This oft-quoted phrase comes from the King James Version:

For many are called, but few are chosen
—Matthew 22:14, KJV

Here is the entire parable, but the New International Version renders verse 14 as many are invited, but few are chosen:

     Jesus spoke to them again in parables, saying: The kingdom of heaven is like a king who prepared a wedding banquet for his son. He sent his servants to those who had been invited to the banquet to tell them to come, but they refused to come.
     Then he sent some more servants and said, Tell those who have been invited that I have prepared my dinner: My oxen and fattened cattle have been butchered, and everything is ready. Come to the wedding banquet.
     But they paid no attention and went off—one to his field, another to his business. The rest seized his servants, mistreated them and killed them. The king was enraged. He sent his army and destroyed those murderers and burned their city.
     Then he said to his servants, The wedding banquet is ready, but those I invited did not deserve to come. Go to the street corners and invite to the banquet anyone you find. So the servants went out into the streets and gathered all the people they could find, both good and bad, and the wedding hall was filled with guests.
     But when the king came in to see the guests, he noticed a man there who was not wearing wedding clothes. Friend, he asked, how did you get in here without wedding clothes? The man was speechless.
     Then the king told the attendants, Tie him hand and foot, and throw him outside, into the darkness, where there will be weeping and gnashing of teeth.
     For many are invited, but few are chosen.

—Matthew 22:1-14, NIV

The purpose of this parable is to explain the process by which the called are chosen.

First Things First: The Many and the Few

It is easy to misunderstand the word many in the New Testament, because it has slightly different meanings in Greek and in English. In both languages, it refers to a large group. In English, many is restrictive, but in Greek it is inclusive. In other words, if I say many of the people came in English, it implies that most of them did not. If I said the equivalent of many of the people came in Greek, it would imply that practically everyone did.
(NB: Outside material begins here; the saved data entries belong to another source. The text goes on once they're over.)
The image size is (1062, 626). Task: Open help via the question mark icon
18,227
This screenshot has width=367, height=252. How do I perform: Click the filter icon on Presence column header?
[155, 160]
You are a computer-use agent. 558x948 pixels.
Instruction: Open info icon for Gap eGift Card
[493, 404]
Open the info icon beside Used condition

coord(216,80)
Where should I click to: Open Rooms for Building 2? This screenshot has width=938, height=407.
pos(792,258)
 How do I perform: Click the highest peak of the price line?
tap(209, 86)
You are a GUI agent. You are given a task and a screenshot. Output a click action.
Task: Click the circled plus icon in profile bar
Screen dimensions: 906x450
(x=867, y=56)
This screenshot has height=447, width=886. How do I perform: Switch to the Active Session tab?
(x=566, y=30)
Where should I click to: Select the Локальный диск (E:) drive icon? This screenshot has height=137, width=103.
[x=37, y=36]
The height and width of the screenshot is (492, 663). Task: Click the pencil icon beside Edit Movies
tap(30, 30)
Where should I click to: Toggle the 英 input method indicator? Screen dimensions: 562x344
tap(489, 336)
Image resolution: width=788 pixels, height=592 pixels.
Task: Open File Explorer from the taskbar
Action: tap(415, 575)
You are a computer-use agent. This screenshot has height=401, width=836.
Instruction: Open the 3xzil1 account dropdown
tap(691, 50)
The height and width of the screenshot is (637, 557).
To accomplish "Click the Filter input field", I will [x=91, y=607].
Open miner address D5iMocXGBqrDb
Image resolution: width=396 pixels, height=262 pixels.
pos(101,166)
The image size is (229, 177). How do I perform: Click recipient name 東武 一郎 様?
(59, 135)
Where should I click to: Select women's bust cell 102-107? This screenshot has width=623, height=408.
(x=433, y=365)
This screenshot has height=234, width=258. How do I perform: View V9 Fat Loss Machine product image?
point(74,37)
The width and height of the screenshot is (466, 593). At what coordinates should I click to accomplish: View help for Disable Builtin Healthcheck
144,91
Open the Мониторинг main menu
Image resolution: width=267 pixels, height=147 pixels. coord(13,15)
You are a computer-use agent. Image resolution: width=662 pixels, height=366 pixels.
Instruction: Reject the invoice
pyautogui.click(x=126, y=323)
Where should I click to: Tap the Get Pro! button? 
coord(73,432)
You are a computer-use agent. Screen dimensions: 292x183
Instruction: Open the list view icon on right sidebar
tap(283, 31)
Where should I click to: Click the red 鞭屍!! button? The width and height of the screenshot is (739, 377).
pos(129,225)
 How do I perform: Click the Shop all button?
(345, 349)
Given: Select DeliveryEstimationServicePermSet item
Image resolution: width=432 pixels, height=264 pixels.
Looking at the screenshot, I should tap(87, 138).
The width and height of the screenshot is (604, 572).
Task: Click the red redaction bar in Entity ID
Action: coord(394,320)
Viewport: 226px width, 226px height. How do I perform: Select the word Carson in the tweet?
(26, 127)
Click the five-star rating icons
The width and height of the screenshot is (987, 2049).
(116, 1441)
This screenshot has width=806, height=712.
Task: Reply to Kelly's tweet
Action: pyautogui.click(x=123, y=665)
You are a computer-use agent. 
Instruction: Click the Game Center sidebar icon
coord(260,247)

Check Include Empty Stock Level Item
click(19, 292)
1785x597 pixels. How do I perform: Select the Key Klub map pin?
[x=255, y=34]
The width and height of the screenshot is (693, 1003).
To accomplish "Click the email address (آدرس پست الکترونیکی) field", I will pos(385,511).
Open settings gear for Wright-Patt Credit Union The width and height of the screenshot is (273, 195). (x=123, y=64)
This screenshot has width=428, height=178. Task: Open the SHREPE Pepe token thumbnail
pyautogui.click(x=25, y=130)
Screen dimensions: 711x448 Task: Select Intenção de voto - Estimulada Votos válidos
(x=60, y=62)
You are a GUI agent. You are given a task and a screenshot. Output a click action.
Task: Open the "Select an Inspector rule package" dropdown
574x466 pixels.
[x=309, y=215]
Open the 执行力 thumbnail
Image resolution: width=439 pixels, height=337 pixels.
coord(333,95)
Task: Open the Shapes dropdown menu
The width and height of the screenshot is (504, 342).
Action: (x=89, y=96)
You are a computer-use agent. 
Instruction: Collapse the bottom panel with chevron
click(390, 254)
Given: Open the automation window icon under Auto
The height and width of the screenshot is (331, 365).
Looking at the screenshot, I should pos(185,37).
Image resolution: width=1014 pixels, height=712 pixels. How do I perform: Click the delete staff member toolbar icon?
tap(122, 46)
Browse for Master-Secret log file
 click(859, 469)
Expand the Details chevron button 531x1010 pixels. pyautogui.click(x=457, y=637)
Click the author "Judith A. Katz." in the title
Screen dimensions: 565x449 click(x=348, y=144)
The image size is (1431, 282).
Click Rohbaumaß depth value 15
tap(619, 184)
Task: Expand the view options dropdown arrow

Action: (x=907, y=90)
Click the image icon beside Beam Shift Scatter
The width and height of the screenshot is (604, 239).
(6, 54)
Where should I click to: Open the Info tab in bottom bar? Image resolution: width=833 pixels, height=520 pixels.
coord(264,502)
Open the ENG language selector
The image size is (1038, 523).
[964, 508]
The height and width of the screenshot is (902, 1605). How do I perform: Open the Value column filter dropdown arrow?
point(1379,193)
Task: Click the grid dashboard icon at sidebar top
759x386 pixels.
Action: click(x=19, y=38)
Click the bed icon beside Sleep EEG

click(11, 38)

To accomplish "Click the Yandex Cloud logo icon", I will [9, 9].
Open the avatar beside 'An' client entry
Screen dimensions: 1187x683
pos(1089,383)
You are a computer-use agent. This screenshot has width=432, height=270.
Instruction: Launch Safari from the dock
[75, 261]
In this case, we are dealing with a Greek usage that divides the whole into two unequal parts, which are called the many and the few. In Greek you might say, The many are on time, but the few are late. The English equivalent is, Most are on time, but some are late. In Greek, the many and the few add up to everyone; just as in English, most and some add up to everyone.

In this parable, everyone was invited to the wedding, but the invitation went out in two waves. The respectable people were invited first, but they did not heed the invitation or they only pretended to accept. They lied, they pretended, but the result is that they didn’t show up. So the king told his slaves to send out the invitation again to the people who were not originally on the invitation list, and these people actually did show up. One of them was not wearing a wedding garment, so he was thrown out. In those days, the host furnished the wedding garments, so anyone who wasn’t properly dressed was a party crasher.

In the end, everyone had been invited, but only a few were permitted to stay for the wedding. In other words, everyone is called, but some people refuse the invitation and are not chosen.

Another Purpose for the Parable

Another purpose of this parable is to prepare the disciples for the fact that when they evangelized in Judea, they would meet with disappointment for the most part, and that they should spread out beyond Judea into other countries whose people they would otherwise consider unworthy. The bit about the party-crasher who avoided the distribution of the wedding garments means that the second group cannot presume acceptance, any more than the first group can presume acceptance because they are Abraham’s children. Just being called doesn’t mean you are chosen; you have to respond appropriately in your faith and conduct—then you are chosen.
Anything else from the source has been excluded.